Panel „Downtown Revisited“ Summary
This session examines three decades of neoliberal urban planning through the lens of new understanding of city centers in Europe. It invites comparisons between post-socialist and Western contexts, reflecting on the role of global capital, public interest, and the shifting nature of democratic urban governance.
Presentation
How have the last three decades of urban transformation reshaped the idea and materiality of the city center in post-socialist and Western European contexts? This session seeks to take stock of neoliberal urban planning through a historical lens, focusing on the emergence and contestation of new urban cores—“downtowns”—as key sites where global capital, local governance, and public space intersect.

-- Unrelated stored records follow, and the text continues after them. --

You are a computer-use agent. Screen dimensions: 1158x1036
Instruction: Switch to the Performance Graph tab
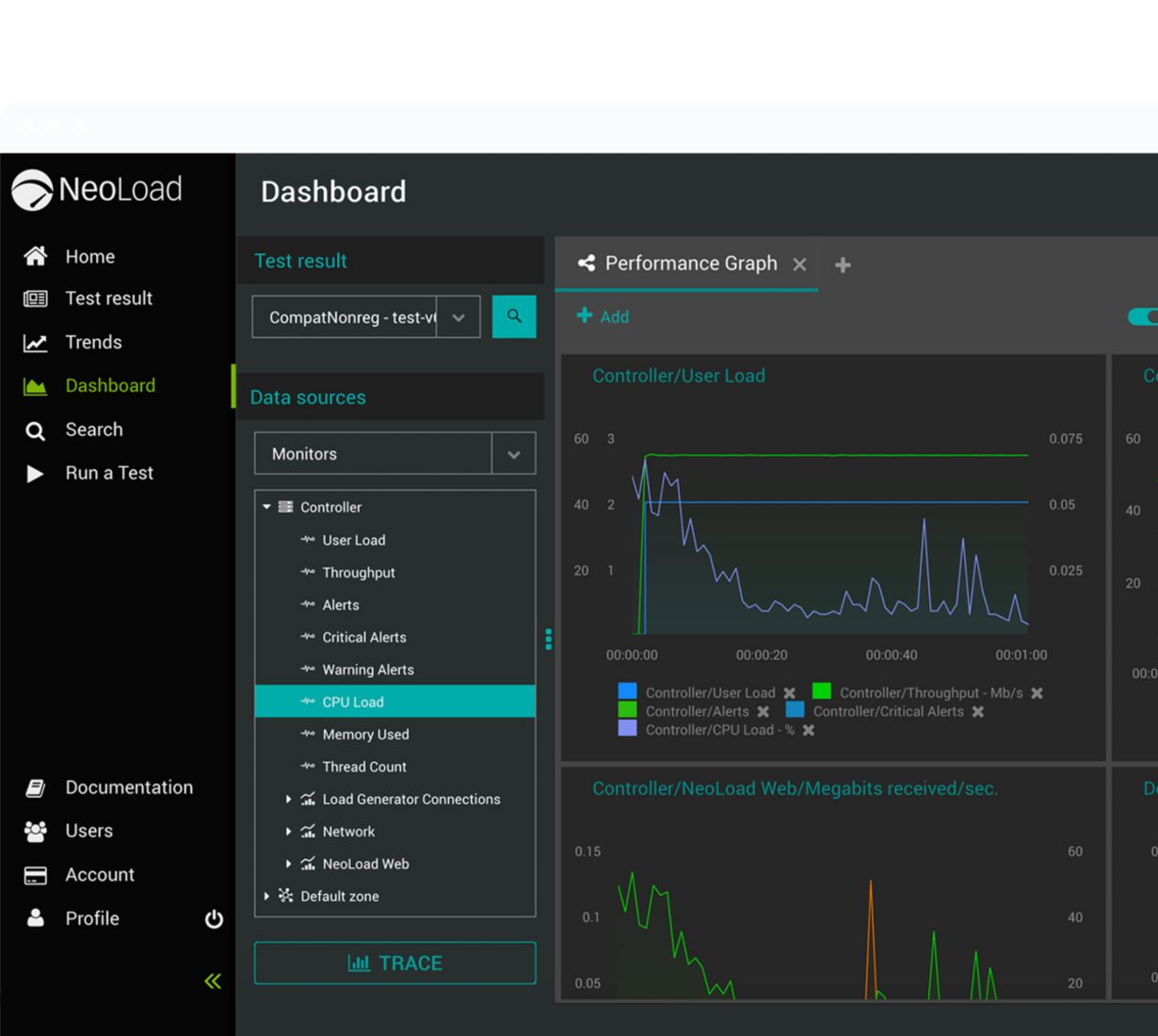(x=690, y=264)
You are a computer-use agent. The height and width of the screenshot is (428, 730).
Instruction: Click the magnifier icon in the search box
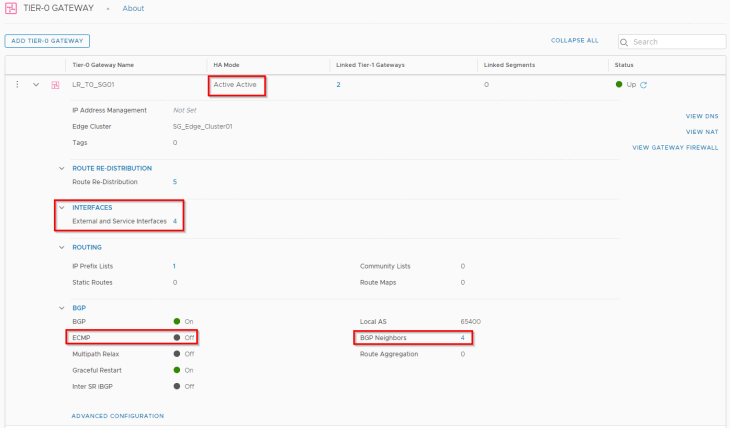click(626, 42)
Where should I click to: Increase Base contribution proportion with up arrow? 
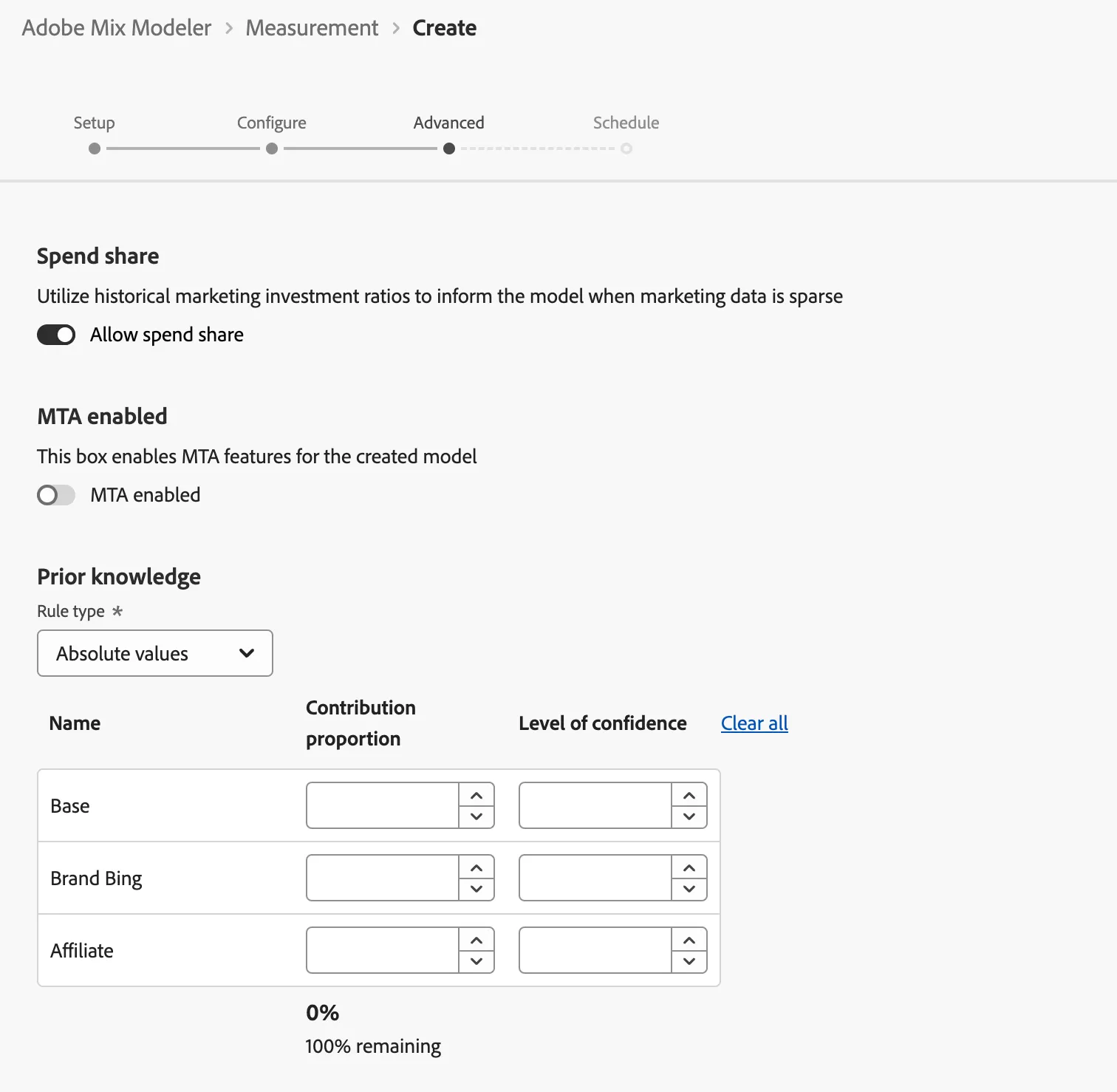[x=476, y=795]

Emerging from the postwar modernist vision of “The Heart of the City,” postmodern critiques in the 1980s shifted urban discourse toward contextualism, layered urbanity, and community-centered planning. Yet by the 1990s, especially in post-socialist Europe, the implementation of urban centers increasingly fell under the influence of private investors, as public institutions weakened and market-based planning took hold. What has been gained—and what has been lost—in this shift?

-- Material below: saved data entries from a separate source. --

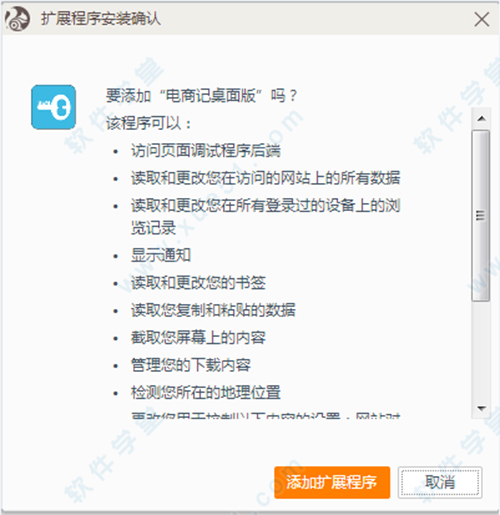Select the 管理您的下载内容 permission item
The image size is (500, 515).
click(x=191, y=365)
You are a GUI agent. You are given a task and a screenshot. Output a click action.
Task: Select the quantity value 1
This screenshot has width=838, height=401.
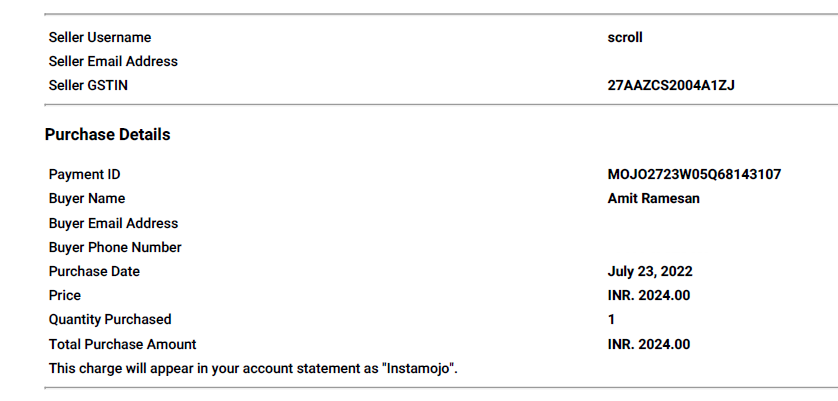point(611,320)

This session invites papers that explore the evolution of neoliberal planning paradigms since the late 20th century, focusing on new central districts as crystallizations of changing governance structures, investor-state relations, and the (in)visibility of public interest. In line with the central theme of the conference the session encourages comparative approaches that highlight both convergences and divergences across cities in Europe and beyond—and that reflect on the broader global urban networks in which these developments are embedded.
Key questions include:
• How did the modernist concept of a city center transform across different political and economic regimes in the last four decades?

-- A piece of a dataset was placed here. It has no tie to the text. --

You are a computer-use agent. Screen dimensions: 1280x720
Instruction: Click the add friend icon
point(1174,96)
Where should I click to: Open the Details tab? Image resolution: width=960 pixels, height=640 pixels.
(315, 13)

• In what ways did public and private actors shape the transformation of central urban spaces?
• Can recent developments, such as Manhatization, city branding or overtourism, be seen as part of a global trend toward the weakening of democratic urban governance?
The session aims to:
• Reassess the history of neoliberal urban development in Europe through a comparative and critical lens;
• Explore the role of city networks, international investors, and planning expertise in shaping urban cores;
• Investigate the extent to which cities have maintained—or abandoned—the ideal of the public city.
Relevant themes include (but are not limited to):
• The evolution of city centers: from modernist social cores to financialized downtowns;
• Relationship between postmodern and neoliberal urbanism
• Citizen participation and its erosion in urban planning processes;
• Case studies of resistance, contestation, or successful regulation of urban transformation;
• The role of urban design competitions, zoning plans, and strategic land sales;
• Global influences and city networks in the making of “new urban hearts.”
By gathering diverse case studies and critical reflections, the session aims to deepen our understanding of how urban centers have been made—and remade—under neoliberalism and to identify new ways of thinking about the public interest in contemporary urbanism.